[[ Records provided, beginning ]]
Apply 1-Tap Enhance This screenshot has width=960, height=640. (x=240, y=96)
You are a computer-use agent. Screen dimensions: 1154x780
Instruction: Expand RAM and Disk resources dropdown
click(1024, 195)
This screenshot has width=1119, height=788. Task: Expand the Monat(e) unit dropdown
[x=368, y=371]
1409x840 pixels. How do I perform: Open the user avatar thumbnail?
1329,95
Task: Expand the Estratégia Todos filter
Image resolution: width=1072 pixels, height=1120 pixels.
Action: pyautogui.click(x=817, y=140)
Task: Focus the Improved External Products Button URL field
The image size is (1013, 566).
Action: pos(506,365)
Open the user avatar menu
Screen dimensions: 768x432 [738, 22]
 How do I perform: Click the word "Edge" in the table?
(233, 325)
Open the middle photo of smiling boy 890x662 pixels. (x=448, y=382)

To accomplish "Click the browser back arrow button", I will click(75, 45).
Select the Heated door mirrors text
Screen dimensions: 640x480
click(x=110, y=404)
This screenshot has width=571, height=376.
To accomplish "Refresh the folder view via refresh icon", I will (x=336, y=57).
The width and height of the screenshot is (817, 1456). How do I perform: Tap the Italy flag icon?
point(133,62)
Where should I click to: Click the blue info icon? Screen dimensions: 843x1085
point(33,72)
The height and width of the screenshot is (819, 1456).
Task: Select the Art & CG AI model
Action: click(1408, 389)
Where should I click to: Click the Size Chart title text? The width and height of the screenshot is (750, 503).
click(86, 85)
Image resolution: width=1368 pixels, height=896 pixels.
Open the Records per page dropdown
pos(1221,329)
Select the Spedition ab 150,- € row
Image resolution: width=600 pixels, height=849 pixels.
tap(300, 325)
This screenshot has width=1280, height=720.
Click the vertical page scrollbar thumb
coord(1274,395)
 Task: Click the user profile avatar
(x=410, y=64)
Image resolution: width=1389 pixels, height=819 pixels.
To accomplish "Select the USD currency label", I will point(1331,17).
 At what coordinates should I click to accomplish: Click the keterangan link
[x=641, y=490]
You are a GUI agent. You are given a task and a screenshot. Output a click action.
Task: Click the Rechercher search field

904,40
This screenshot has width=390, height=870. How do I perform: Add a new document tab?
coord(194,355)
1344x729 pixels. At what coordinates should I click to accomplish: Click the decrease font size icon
[[ Records provided, end ]]
▶ [Activity]: Work out how many lines above include the string "agent", then give that number alone.

▶ [Task response]: 2